▶ _Task description_
The lines to be copied are those below that contain "will".

= Beginning of Section =

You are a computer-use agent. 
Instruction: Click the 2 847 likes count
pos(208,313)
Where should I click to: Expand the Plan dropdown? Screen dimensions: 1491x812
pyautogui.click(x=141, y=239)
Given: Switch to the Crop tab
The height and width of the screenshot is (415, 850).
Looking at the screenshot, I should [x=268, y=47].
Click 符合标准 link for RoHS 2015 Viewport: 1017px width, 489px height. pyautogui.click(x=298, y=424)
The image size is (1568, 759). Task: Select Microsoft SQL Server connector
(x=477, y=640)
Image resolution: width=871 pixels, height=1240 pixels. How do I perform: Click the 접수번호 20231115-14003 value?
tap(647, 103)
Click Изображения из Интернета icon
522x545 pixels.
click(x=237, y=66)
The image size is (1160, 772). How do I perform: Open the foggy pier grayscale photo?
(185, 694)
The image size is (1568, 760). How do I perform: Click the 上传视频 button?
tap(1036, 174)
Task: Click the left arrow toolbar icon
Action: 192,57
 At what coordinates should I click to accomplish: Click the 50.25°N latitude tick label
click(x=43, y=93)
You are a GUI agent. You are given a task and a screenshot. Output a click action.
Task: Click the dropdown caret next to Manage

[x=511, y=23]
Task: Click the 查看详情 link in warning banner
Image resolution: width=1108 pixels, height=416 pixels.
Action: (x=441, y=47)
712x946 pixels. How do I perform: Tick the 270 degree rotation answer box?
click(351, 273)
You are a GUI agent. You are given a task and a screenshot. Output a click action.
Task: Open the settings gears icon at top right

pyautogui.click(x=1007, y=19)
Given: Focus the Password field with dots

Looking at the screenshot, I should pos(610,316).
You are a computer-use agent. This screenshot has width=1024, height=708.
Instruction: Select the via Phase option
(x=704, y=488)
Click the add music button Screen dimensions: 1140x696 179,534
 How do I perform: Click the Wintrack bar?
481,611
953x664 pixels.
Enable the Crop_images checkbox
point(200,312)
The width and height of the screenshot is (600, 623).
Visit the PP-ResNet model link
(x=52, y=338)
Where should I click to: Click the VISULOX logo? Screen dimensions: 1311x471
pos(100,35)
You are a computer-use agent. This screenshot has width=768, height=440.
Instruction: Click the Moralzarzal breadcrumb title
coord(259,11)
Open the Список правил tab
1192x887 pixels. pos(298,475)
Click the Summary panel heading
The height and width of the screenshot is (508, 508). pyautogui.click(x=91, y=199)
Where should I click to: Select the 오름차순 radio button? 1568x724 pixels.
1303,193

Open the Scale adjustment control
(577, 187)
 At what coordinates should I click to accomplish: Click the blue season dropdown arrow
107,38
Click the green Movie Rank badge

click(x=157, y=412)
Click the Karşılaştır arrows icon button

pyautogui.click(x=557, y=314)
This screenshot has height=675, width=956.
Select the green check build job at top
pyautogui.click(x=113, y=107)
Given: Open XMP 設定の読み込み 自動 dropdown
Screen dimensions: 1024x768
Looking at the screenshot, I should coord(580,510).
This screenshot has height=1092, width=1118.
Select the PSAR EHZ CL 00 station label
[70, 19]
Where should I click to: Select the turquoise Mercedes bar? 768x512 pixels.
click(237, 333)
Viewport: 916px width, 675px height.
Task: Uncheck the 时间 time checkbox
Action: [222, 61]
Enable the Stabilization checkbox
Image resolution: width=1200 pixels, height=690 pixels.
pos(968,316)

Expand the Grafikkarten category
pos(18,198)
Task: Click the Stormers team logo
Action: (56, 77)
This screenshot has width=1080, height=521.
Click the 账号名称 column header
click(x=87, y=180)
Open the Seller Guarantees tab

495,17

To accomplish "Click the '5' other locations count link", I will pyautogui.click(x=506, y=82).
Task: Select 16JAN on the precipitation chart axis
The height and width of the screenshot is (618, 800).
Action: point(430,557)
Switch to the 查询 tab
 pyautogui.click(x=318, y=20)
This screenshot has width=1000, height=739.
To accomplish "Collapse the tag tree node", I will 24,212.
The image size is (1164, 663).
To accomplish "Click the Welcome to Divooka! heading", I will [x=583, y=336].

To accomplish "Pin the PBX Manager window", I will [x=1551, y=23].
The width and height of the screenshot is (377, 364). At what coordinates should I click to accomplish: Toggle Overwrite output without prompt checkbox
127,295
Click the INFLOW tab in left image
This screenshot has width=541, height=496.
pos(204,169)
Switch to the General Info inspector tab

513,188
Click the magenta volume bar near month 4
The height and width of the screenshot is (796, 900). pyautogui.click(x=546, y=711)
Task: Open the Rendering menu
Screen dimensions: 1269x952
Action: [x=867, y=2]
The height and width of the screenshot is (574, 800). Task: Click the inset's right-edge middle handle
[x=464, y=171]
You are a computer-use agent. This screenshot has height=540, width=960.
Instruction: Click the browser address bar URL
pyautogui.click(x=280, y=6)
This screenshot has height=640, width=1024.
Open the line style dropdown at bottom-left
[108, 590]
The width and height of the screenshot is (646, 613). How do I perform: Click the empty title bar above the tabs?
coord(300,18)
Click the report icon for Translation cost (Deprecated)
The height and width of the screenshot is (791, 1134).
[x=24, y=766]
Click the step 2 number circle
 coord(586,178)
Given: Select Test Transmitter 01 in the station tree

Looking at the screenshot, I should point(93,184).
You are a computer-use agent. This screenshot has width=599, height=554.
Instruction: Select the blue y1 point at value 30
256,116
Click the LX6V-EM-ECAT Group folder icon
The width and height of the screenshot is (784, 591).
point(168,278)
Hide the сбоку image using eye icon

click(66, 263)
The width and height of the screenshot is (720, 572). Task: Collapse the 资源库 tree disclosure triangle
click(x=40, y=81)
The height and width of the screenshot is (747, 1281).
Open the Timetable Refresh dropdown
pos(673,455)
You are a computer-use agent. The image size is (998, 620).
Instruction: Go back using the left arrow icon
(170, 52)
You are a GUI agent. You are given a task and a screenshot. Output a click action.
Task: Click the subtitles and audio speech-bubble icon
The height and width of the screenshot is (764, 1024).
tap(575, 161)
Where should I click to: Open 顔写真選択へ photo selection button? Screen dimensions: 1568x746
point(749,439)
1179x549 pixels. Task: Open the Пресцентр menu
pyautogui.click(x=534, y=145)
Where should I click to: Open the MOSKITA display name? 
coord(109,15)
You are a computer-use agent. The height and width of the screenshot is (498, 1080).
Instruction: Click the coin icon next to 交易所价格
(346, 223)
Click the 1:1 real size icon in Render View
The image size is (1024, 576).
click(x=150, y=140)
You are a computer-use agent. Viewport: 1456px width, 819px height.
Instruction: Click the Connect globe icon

= End of Section =

▶ _Answer to the exercise_
To accomplish "Click the '5' other locations count link", I will pyautogui.click(x=506, y=82).
To accomplish "Collapse the tag tree node", I will 24,212.
To accomplish "Click the Welcome to Divooka! heading", I will [x=583, y=336].
To accomplish "Pin the PBX Manager window", I will [x=1551, y=23].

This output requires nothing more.